● Selected excerpt
These very serious findings were an integral part of the balancing exercise which the Judge was required to carry out. I do not think that they can be separated out from the specific issue of whether the Judge adequately considered the questions of whether suitable alternative accommodation could be provided within Reading and whether there was a less drastic option than eviction. The risks and dangers of allowing the Appellant to remain in the Flat, which the Judge saw as very serious, seem to me to have been part and parcel of what fell to be taken into account in considering whether it was actually feasible to find some other suitable alternative accommodation for the Appellant. The Respondent clearly did not consider this to be a feasible course of action, either before or after the Offer was made. The Judge clearly took the same view. I cannot see that the Judge was wrong to take this view. To the contrary, it seems to me that the Judge was more or less compelled to this view, given her findings on the evidence, as those findings are set out in the Judgment.
Appeal dismissed. The Court then noted that, although no-one would wish to make a possession order that would put a 62 year old woman, with a disability, in a state of homelessness if it could be avoided, there was an upcoming committal hearing for breaches of the injunction made in the possession proceedings, including admitted breaches.
Lloyd v North & Ors (2023) EWHC 1497 (KB)

● Material provided

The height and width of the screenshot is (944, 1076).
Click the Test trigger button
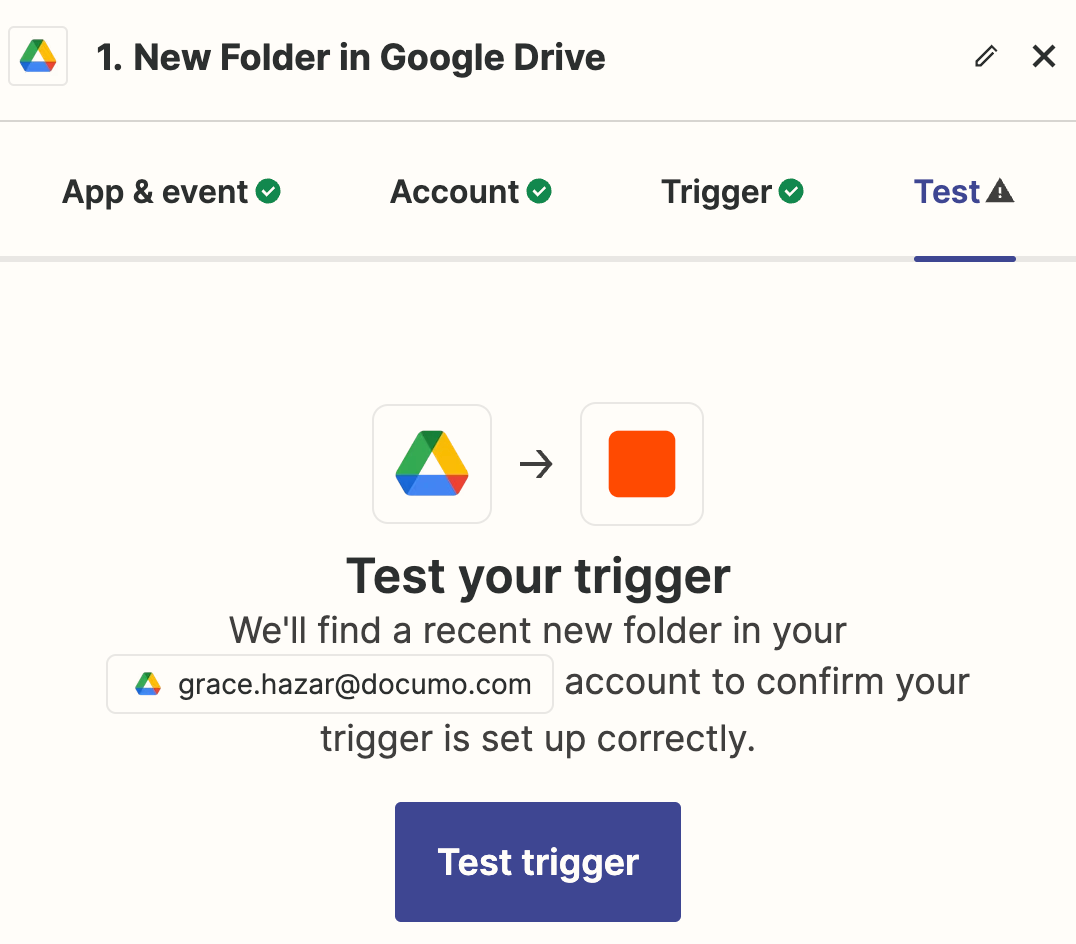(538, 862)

...

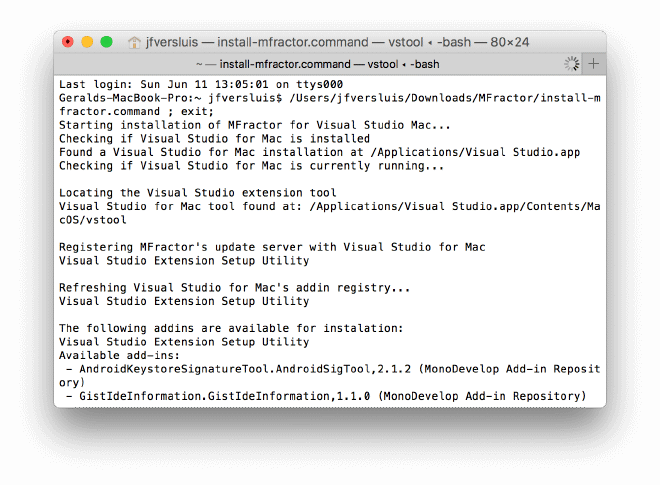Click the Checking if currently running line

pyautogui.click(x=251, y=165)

* * *

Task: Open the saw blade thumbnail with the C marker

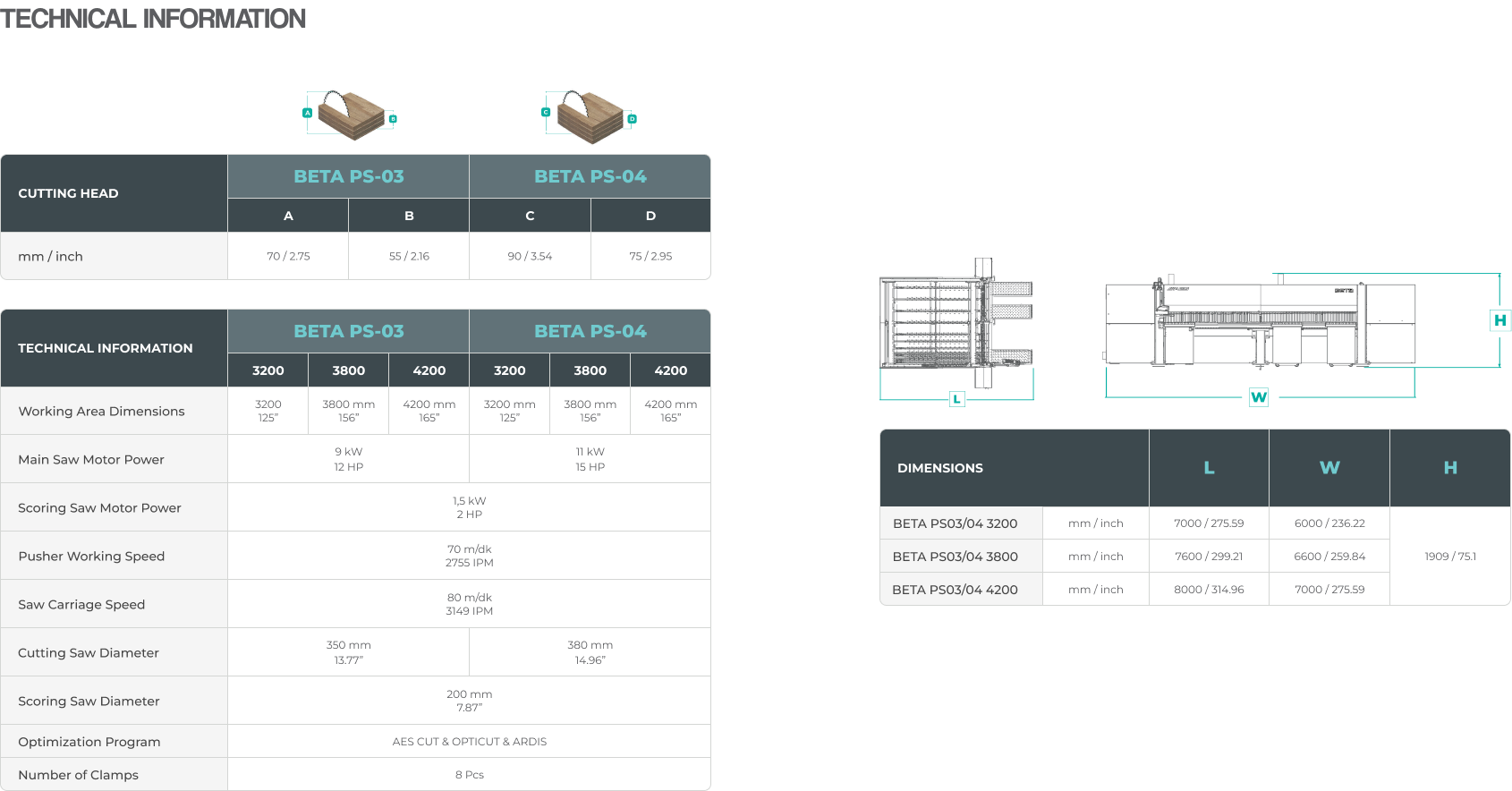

● Description of the task
Write out the court judgment excerpt from "Appeal dismissed. The" to "including admitted breaches.", swapping "injunction" for "restraining order". Nothing in the data is used here.

● Written solution
Appeal dismissed. The Court then noted that, although no-one would wish to make a possession order that would put a 62 year old woman, with a disability, in a state of homelessness if it could be avoided, there was an upcoming committal hearing for breaches of the restraining order made in the possession proceedings, including admitted breaches.